- [Your task] Report every line of the records beneath this task that holds the string "agent".

- [Supplied records]
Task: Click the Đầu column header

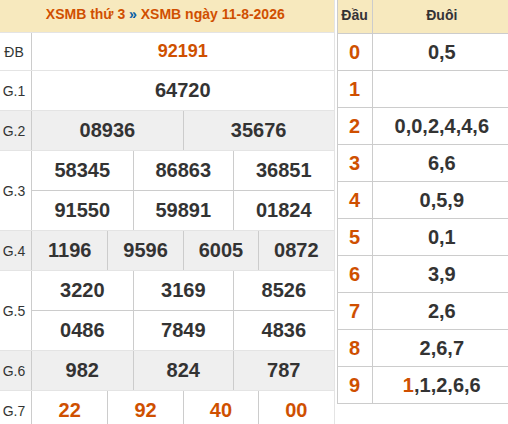Action: (x=354, y=15)
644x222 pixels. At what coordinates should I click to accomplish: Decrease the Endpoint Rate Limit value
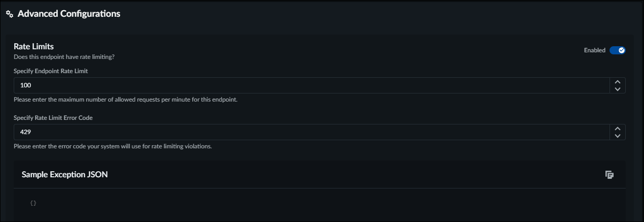coord(617,89)
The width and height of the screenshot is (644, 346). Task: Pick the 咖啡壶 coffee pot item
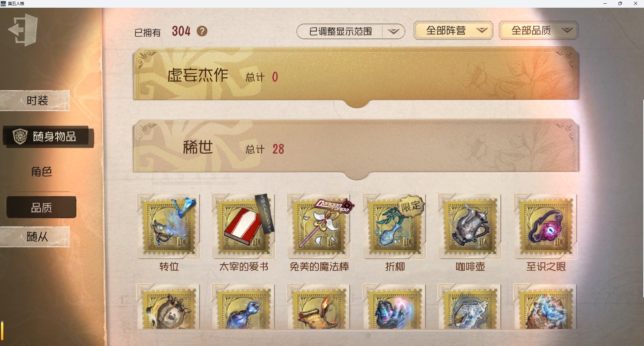(470, 226)
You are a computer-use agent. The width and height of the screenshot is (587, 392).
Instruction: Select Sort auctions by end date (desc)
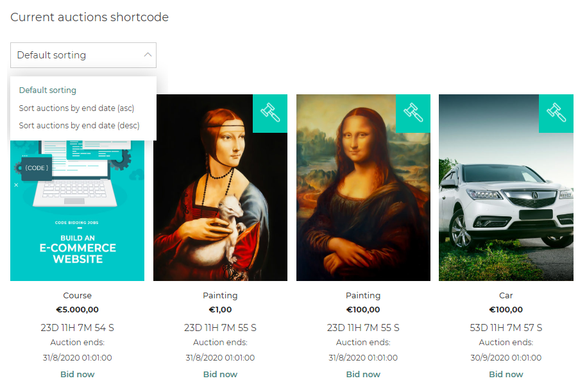79,125
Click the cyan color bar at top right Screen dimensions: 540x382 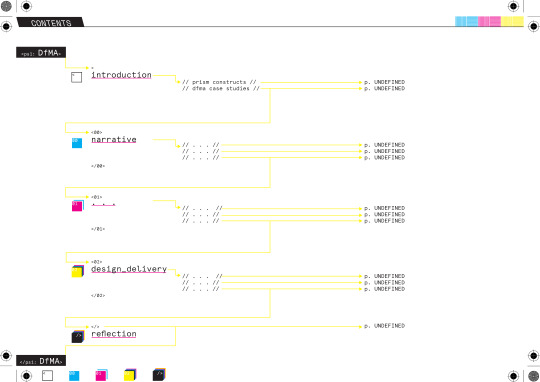(466, 21)
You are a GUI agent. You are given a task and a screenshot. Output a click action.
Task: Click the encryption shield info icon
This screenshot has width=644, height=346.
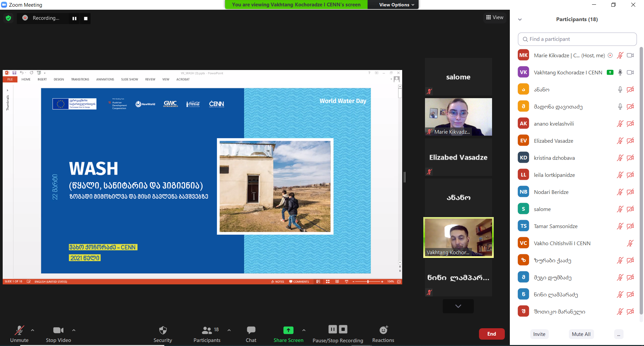tap(8, 18)
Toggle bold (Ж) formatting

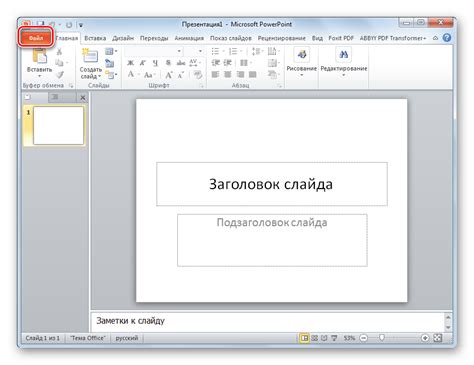click(x=131, y=63)
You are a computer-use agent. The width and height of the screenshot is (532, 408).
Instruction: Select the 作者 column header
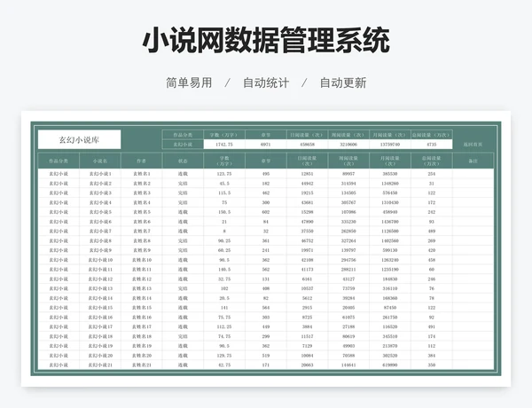(141, 161)
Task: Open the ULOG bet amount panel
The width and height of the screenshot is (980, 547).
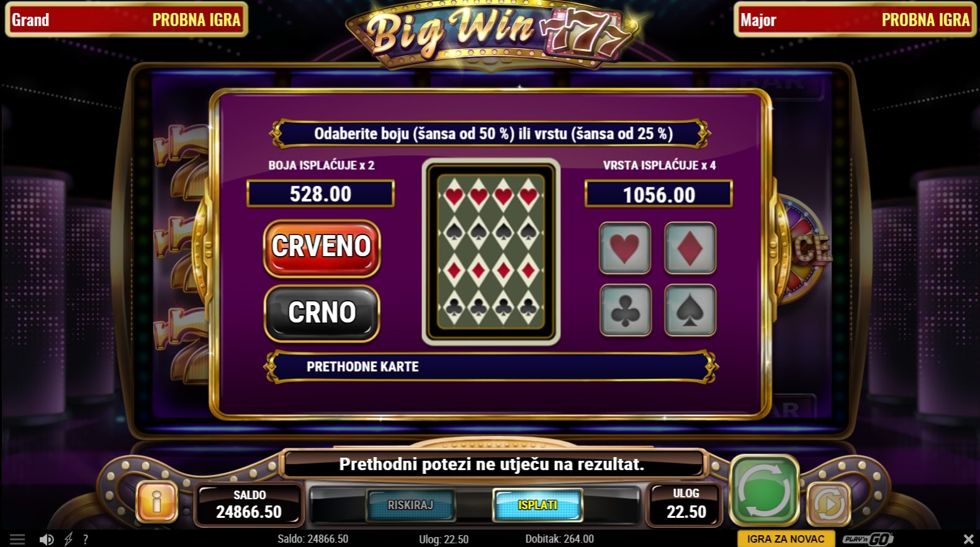Action: [686, 504]
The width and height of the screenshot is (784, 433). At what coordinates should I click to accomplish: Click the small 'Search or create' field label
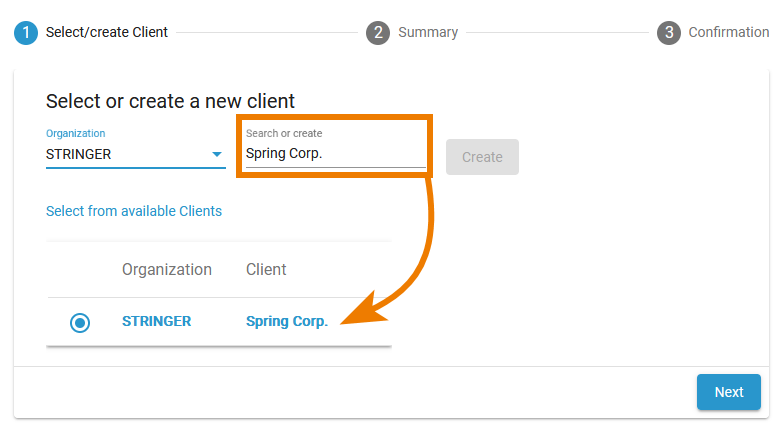click(x=284, y=133)
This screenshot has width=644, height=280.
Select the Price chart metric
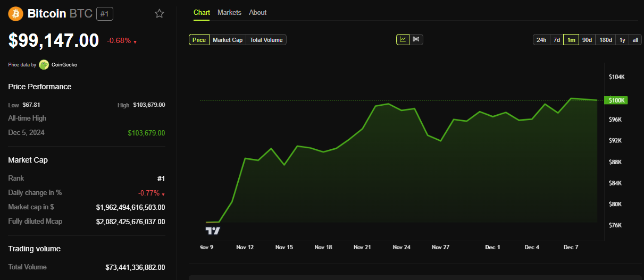coord(199,40)
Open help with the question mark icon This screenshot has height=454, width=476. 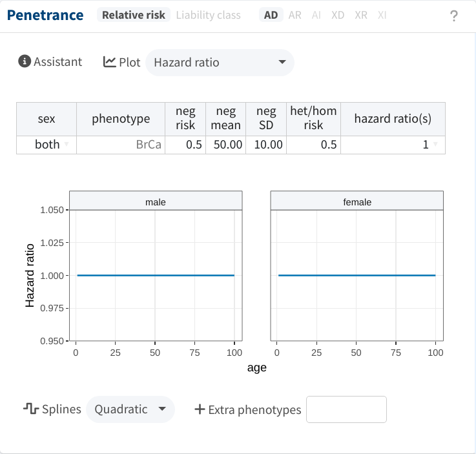coord(454,15)
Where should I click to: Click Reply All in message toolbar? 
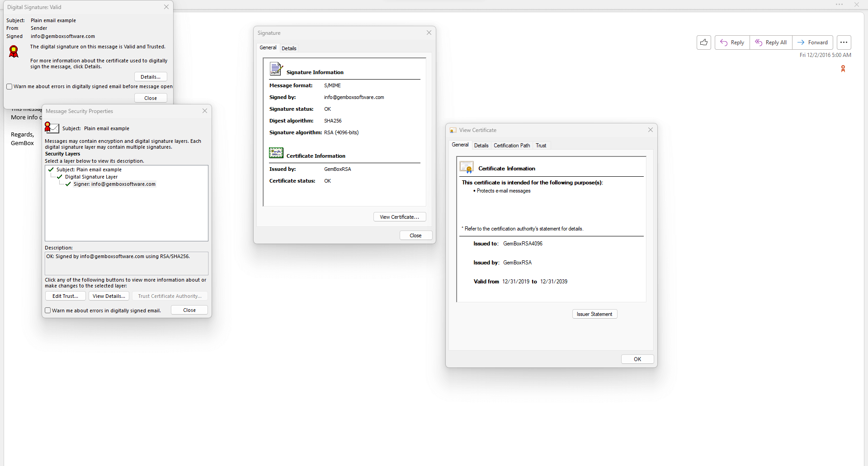click(x=771, y=42)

- [Answer to the problem]
You are a computer-use agent. The width and height of the screenshot is (587, 392).
You are a GUI agent. You are given a task and a screenshot. Output a click action.
You are a computer-use agent. The width and height of the screenshot is (532, 408).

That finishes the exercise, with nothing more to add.